====== GIVEN RECORDS ======
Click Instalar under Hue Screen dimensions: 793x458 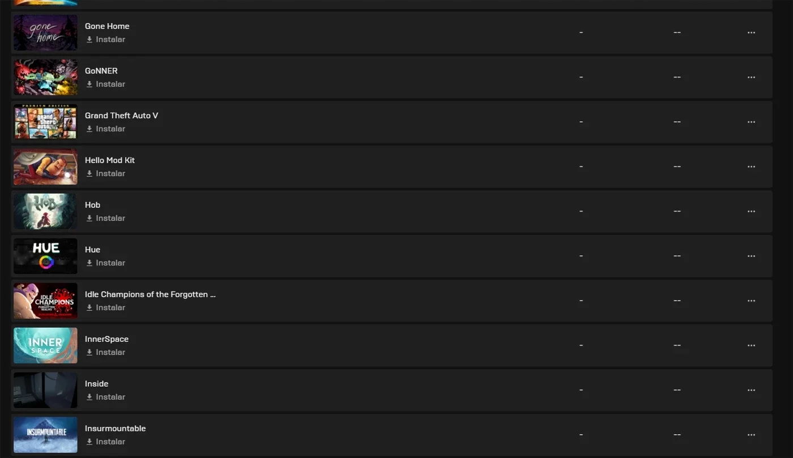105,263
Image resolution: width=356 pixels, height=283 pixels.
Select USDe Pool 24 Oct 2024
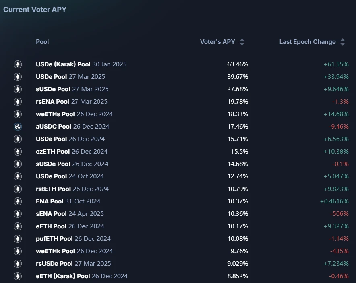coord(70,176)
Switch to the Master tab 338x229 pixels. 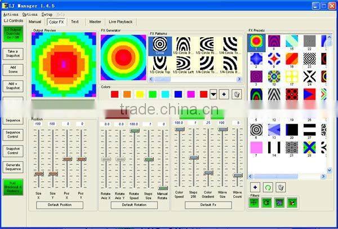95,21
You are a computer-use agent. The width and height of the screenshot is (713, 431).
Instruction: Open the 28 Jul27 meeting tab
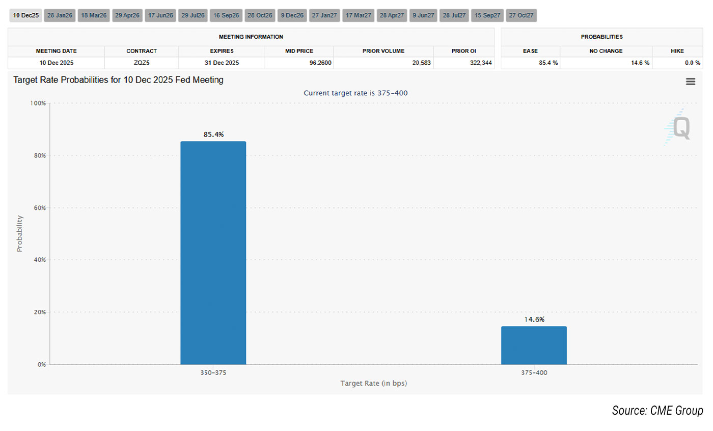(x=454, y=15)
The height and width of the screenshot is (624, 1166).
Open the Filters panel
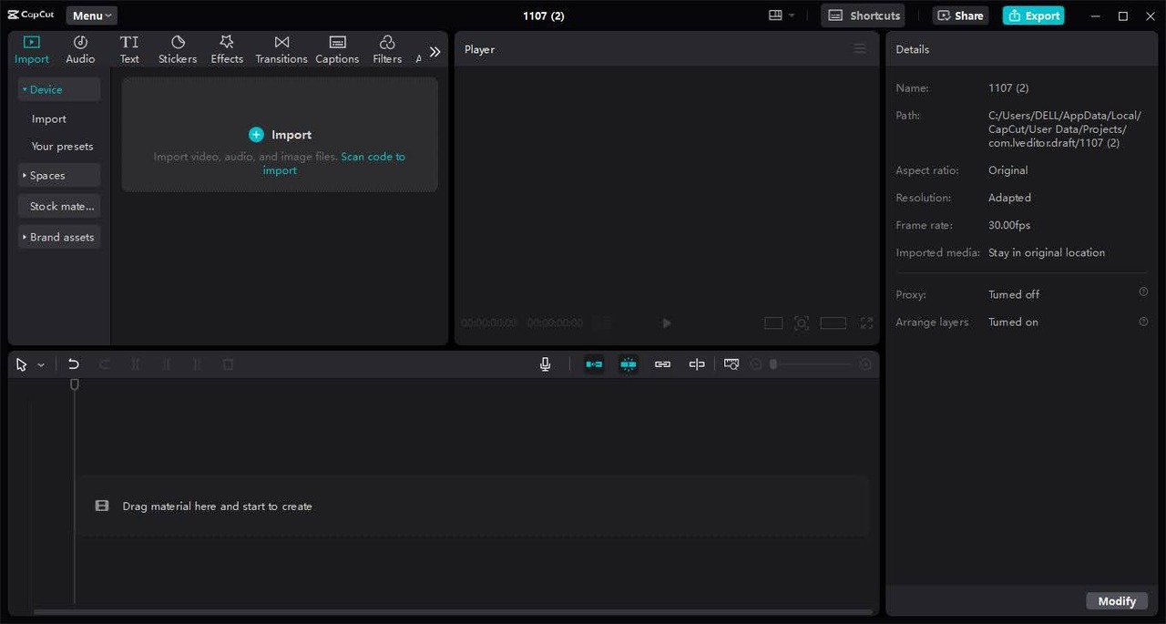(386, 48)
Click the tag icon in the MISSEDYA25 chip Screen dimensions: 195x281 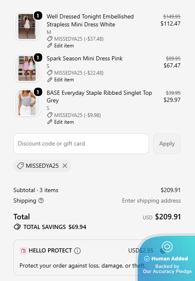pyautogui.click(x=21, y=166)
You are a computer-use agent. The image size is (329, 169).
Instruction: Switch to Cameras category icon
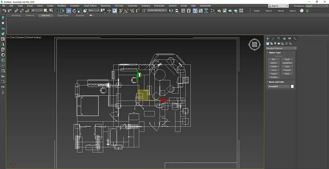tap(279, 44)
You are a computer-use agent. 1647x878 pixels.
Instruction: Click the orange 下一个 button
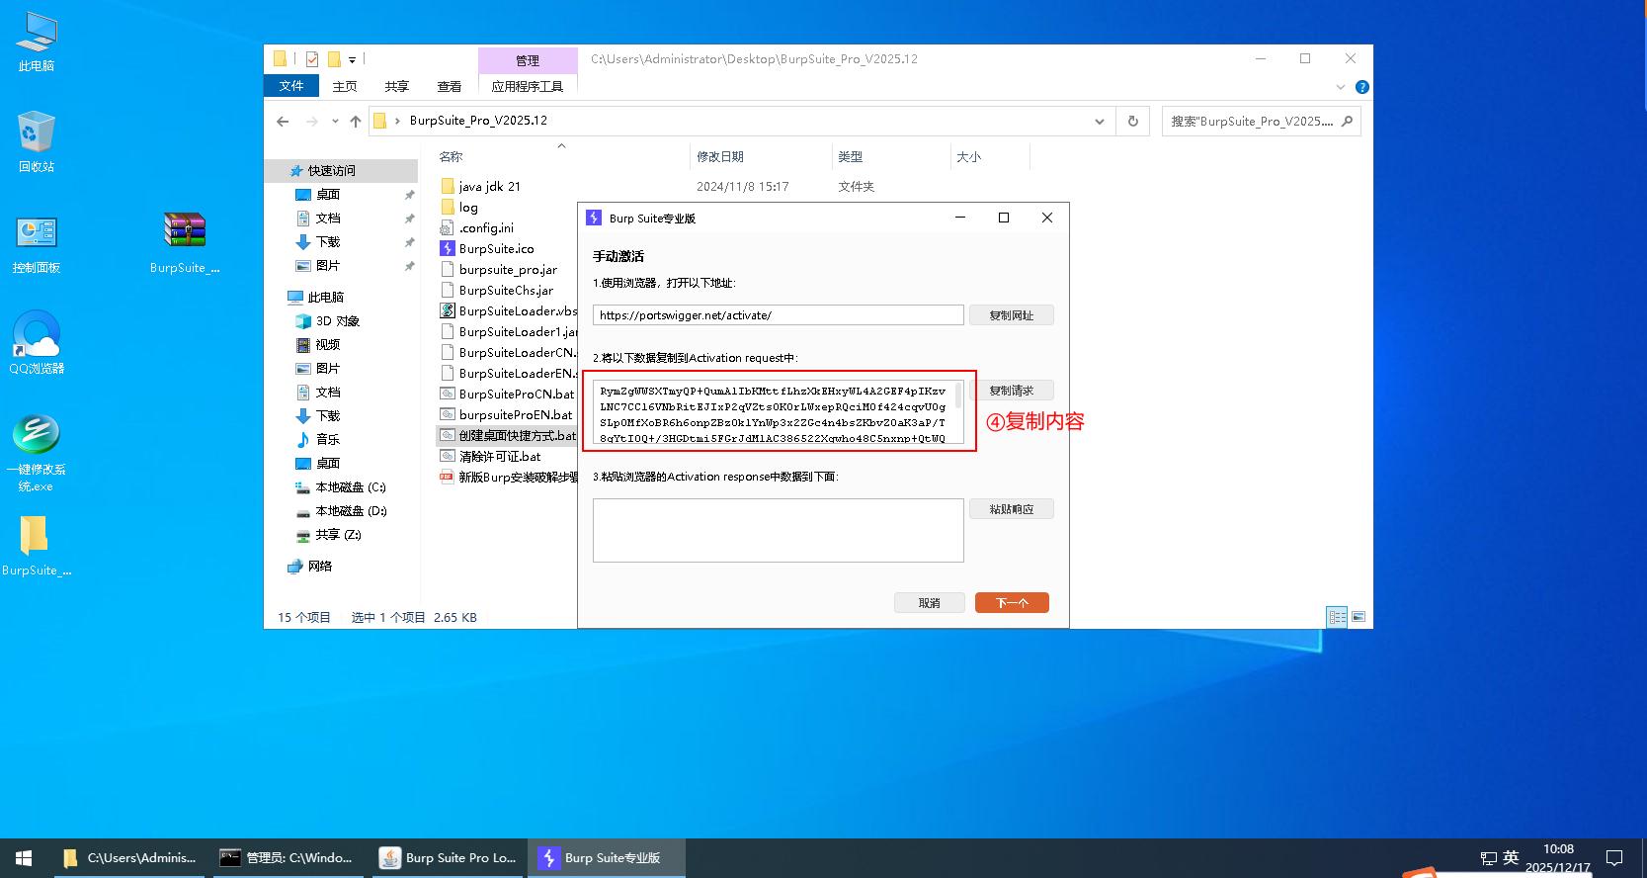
======
All lines of the material that contain the word "screenshot" should be listed.

You are a computer-use agent. The width and height of the screenshot is (713, 431).
The height and width of the screenshot is (624, 1166).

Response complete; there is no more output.